Si les politiciens faisaient des calculs mathématiques bien simples, ils verraient que c’est tout à l’avantage du système de santé d’offrir la PrEP à tous ceux qui sont à risque […], même d’un point de vue financier; et ça se justifie encore plus facilement d’un point de vue humain.

Dre Cécile Tremblay, microbiologiste, infectiologue et professeure à l’Université de Montréal

Optimiser le traitement

De nouvelles molécules et l’implantation de nouvelles médications seraient à l’étude. L’arrivée de médicaments à action de longue durée, à prendre aux deux mois ou chaque six mois, est espéré.

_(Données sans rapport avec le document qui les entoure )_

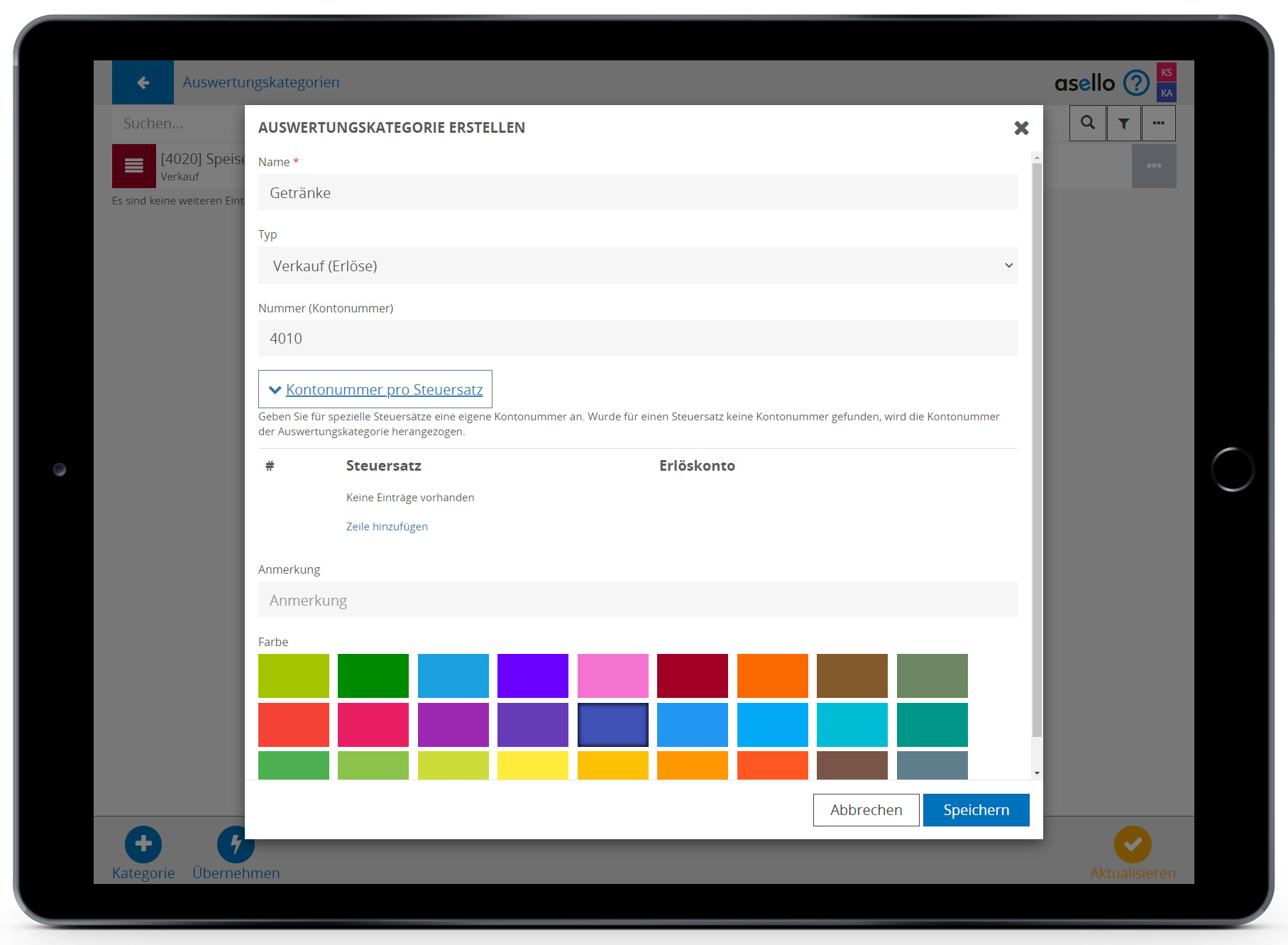Viewport: 1288px width, 945px height.
Task: Click the Übernehmen lightning icon
Action: (235, 843)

Deux enjeux actuels de la recherche sont l’implantation et l’observance des traitements. C’est ce qu’explique la Dre Cécile Tremblay, microbiologiste et infectiologue au CHUM et professeure titulaire au Département de microbiologie, infectiologie et immunologie de l’Université de Montréal.

Elle a effectué une étude de coût-efficacité sur une cohorte d’HARSAH à haut risque d’être infectés. Les résultats ont montré que l’arrêt de prise de la PrEP était associé à l’argent et à la santé mentale.

«On voyait que les gens les plus socialement instables étaient les plus à risque d’arrêter de prendre la PrEP, ou même qu’ils avaient de la difficulté à y accéder, dit-elle. Plus on intervient au niveau du gouvernement pour soutenir ces populations très vulnérables, plus on va contribuer à empêcher la dissémination de la maladie.»

Il est nécessaire de voir un médecin pour se procurer la PrEP. Un suivi régulier est aussi requis. À Montréal, différentes cliniques offrent la PrEP; c’est le cas des cliniques l’Actuel, La Licorne, SIDEP+ ou encore la clinique du Quartier latin.

Du 29 juillet au 2 août a lieu la Conférence internationale sur le SIDA (AIDS 2022) à Montréal. Les dernières connaissances scientifiques seront exposées et différents sujets seront abordés, tels que les vaccins, la réponse autochtone au VIH ou encore l’innovation en santé.